We have become a society obsessed with heaping praise on everyone to raise their self esteem.  We try to create situations in which the woefully ill-prepared can feel like winners.  We have blurred the line between being a winner and just feeling like one.

Make sure students know that shooter “classifications” only apply in games, and don’t exist in the mall parking lot.  Teach the reality that everybody on the street shoots in the same classification, regardless of skill level.  If you can’t avoid the fight, make sure you have the skill level and equipment necessary to win against what might be a very well trained adversary, who doesn’t give a damn about the rules you were taught to play by.
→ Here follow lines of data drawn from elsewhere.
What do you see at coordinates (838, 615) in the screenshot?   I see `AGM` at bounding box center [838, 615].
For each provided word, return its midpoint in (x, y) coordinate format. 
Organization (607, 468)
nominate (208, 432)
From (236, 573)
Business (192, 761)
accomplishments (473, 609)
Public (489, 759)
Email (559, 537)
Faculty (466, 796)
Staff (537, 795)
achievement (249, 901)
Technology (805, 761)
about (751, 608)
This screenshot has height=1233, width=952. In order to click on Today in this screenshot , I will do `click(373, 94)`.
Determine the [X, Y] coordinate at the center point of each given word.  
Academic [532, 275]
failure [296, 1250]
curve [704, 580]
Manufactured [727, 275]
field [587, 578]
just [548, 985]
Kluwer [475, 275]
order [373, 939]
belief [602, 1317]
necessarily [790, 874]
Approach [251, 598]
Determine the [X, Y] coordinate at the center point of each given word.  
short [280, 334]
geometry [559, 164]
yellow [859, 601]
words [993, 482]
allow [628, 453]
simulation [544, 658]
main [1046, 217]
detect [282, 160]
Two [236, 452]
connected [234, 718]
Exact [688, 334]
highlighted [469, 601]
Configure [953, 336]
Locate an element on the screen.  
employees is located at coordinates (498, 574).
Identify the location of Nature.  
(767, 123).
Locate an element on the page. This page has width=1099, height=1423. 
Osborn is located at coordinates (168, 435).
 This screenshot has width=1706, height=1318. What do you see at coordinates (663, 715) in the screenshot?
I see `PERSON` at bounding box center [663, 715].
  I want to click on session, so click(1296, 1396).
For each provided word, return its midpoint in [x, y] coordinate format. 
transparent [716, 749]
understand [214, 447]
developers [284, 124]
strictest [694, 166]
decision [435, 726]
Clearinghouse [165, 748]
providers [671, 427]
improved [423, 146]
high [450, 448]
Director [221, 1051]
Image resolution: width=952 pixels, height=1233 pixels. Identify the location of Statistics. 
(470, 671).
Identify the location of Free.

Teaching reality includes making students aware of the fact that the pretty, pink S&W J-Frame that their boyfriend bought them is going to start making a horrible “clicking” sound after they pull the trigger only 5 times.  Maybe that’s why his handgun holds 18 rounds.

Reality also includes the inescapable fact of life that a well placed hit with a 9mm bullet is infinitely more effective that 7 or 8 misses with a 45 ACP.

Be honest with students.  Don’t tell them they are good, if they’re not.  When you know the odds are against them even being able to get a gun ‘on target’, don’t give them false assurance that they will probably rise to the occasion in a gunfight.  Remind them that in a stress situation they will be able to rely only on what they have practiced.  Help them develop a plan to train and practice, so they can develop the skills necessary to be winners.

On the subject of reality, I recently ended an initial CHL class with the following parting thought:

Soon after submitting your application to the Texas DPS, you should receive a license to carry a concealed handgun, the world’s least lethal firearm.

If you find yourself in a situation with no options left, other than to use the handgun, your ability to combine the ineffectiveness of the weapon, with grossly inadequate training, and a total disregard for the need to practice, will probably be enough to ensure that I won’t be seeing you in a renewal class.  - - Go with God.